# LISTED RECORDS
- - - - - - -

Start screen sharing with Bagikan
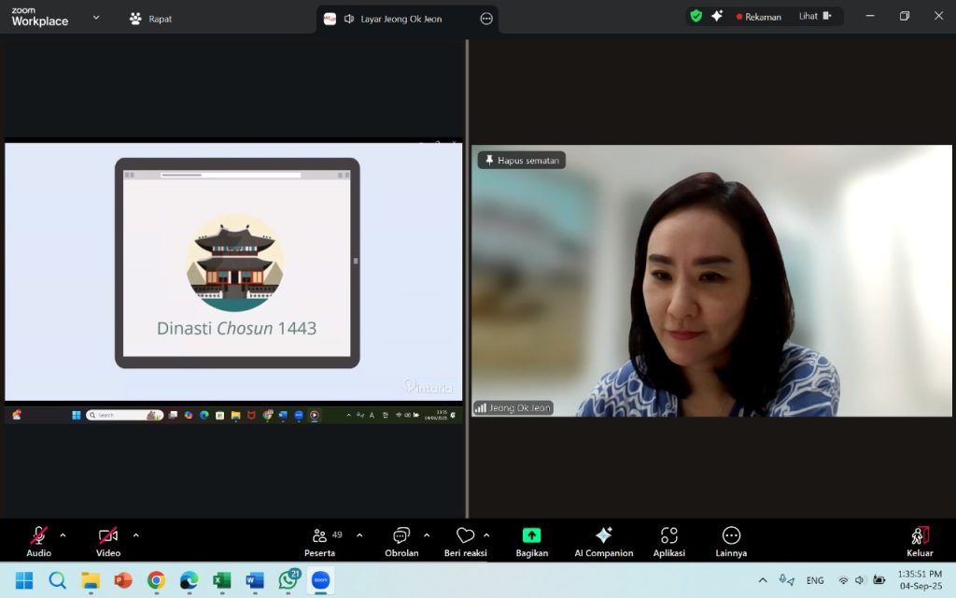The image size is (956, 598). tap(531, 540)
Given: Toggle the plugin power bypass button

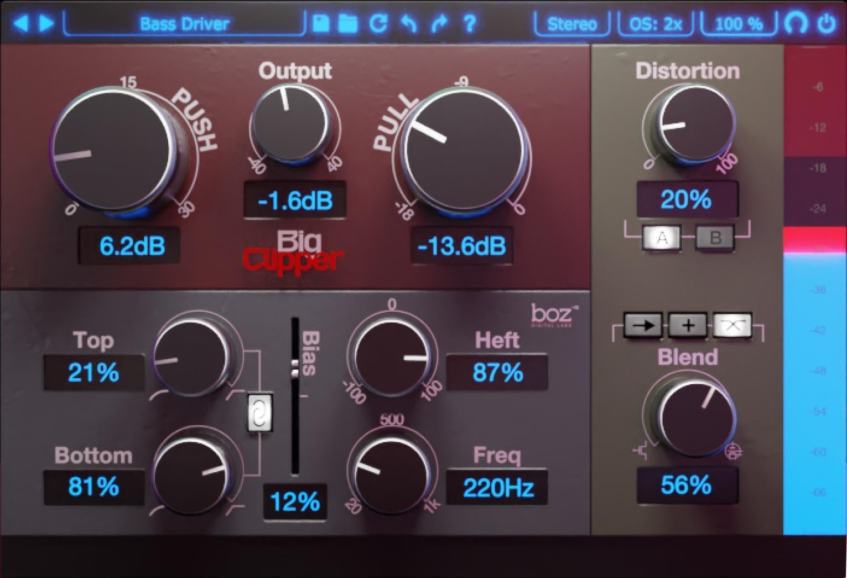Looking at the screenshot, I should [x=827, y=24].
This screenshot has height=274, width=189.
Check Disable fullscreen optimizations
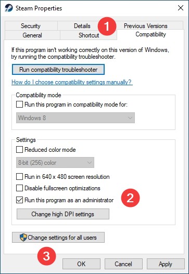coord(19,188)
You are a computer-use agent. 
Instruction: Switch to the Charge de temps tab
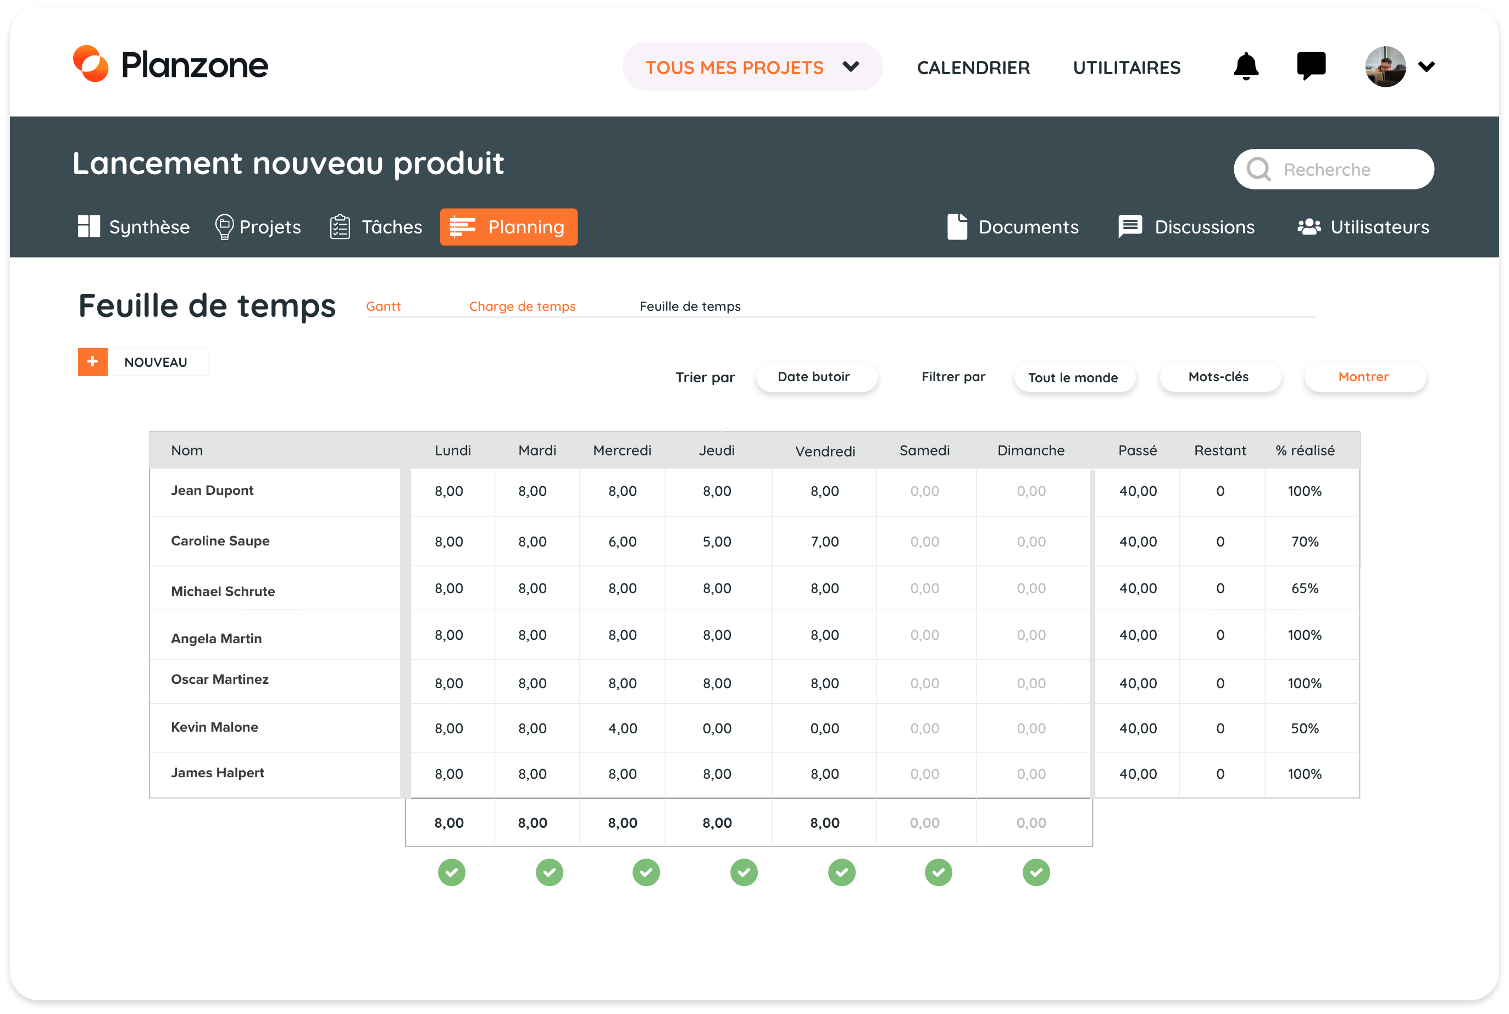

- - - - - - -

# GIVEN INSTRUCTION
Format everything from the line containing "This screenshot has height=274, width=189." down to the end of the items as a numbered list, leaving out blank lines and pictures.

# RESPONSE BELOW
1. This screenshot has height=274, width=189.
2. Check Disable fullscreen optimizations
3. coord(19,188)
4. You are a computer-use agent. 
5. Instruction: Switch to the Charge de temps tab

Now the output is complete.